Нечего прикидываться ангелом, если в душе горит торф, нечего изображать из себя хранительницу домашнего очага, если он нарисован на стене, чтобы скрыть разводы спермы и секрета. Не сыграть мне матерь-размноженку, я лучше буду кротом.
А вот самоходная схема:
…но она не отчаялась, себя не потеряла: работала, училась, дрочилась, кормила в косынке, пукала и пускала в дитя дым, чтобы времени зря не терять (он был удивлен), гремела на заводе ключами («Ей очень трудно нагибаться.
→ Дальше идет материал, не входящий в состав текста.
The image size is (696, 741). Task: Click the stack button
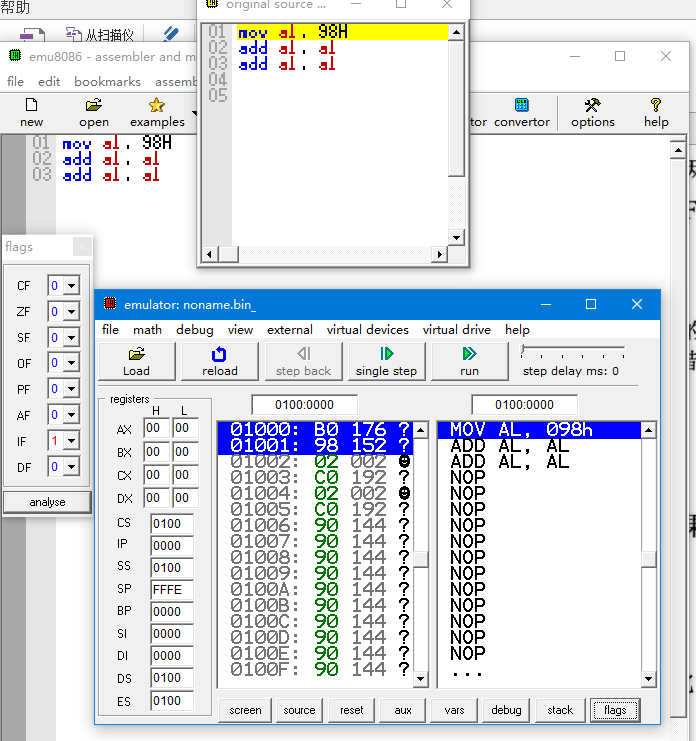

Она к болту на двадцать восемь подносит ключ на восемнадцать, хотя ее никто не просит») — и вся такая с книгами под мыгой, золушковая — ходит-бродит — страшная, как моя жизнь, а ночью не выдержит, всплакнет, выйдет на лестницу, насрет в подъезде, уйдет в притон, вернется оттуда под утро, собьет шляпу с раннепрогулочного ветерана, оторвет от пиджака орденские планки, выкинет их в Москву-реку, нагрубит бессонно на заводе, включит рубильник в другую сторону, в туалете сворует веник и мыло, перевыполнит план, страшно выматерит очередь за котлетами, схватит с прилавка чужой сверток, пнет ногой малоподвижного кастрированного кота соседки, что грудой жира лежит под яблоней, жует траву и думает, как свинья, о вечном, — но все это мелочи: она преодолеет все невзгоды и наконец отхватит зубами по мощному куску личного мясного счастья и общественного уважения.